**** TEXT TO READ ****

I've made a new thing in actioscript called "ready" where every system checks in one at a time from Papyrus when they are done and that makes the next system get booted up. I can time the start of everything now. I've changed a lot so I'm not quite sure if this will clear the problem up but if it's not fixed in the next version I can fix it for the one after that now that I have this system in place. (It's easy now to control the start order regardless of how papyrus handles it.

 

That quote you linked was really helpful actually. That's the reason I divided up the mod into 10 different behavior files but I was never able to get a difinitive answer on this until now. I noticed as soon as one of them went over 500~ that my game would no longer load. I struggled on that for hours but realized eventually if I just kept the number of HKX's being registered in a file under 500 that it would no longer mess up my game.

 

I couldn't find any official documentation on this and asked fores and he wasn't sure, and thought I needed a mem fix thing on my Skyrim to run more animations.

**** INFORMATION SHOWN ****

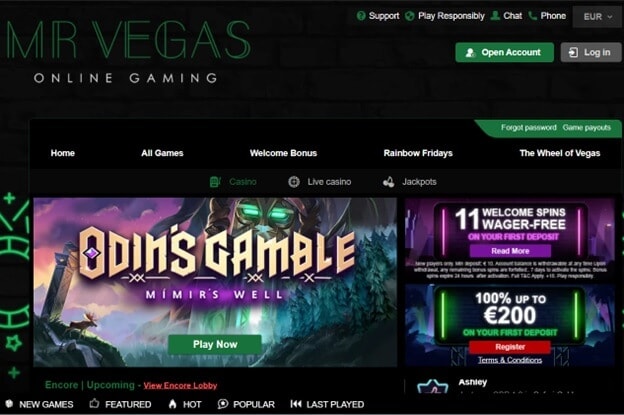Start a Chat with the person icon
Image resolution: width=624 pixels, height=415 pixels.
[495, 16]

****

WHAT YOU WILL DO —
**A)** According to the post about the mod, into how many behavior files was the mod divided?
**B)** Rewrite the paragraph of the post about the mod that begins "That quote you linked" as a short list that keeps its main facts.
**C)** Sum up the post about the mod in two sentences.
Answer using only the post about the mod, not the listing.

ANSWERS TO THE PROBLEMS —
**A)** The mod was divided into 10 behavior files.

**B)**
- The linked quote was very helpful.
- It explains why the mod was split into 10 behavior files; no definitive answer had been found before.
- Once any file went over about 500, the game would no longer load.
- After hours of struggling, keeping the number of HKXs registered in each file under 500 stopped the problem.

**C)** The writer has made a new "ready" system in which each system checks in one at a time from Papyrus when done and triggers the next, so the start order can now be controlled, though it is not yet certain this clears up the problem. The writer also found that the game would not load once a behavior file registered more than about 500 HKXs, which is why the mod was divided into 10 behavior files, and no official documentation on this limit could be found.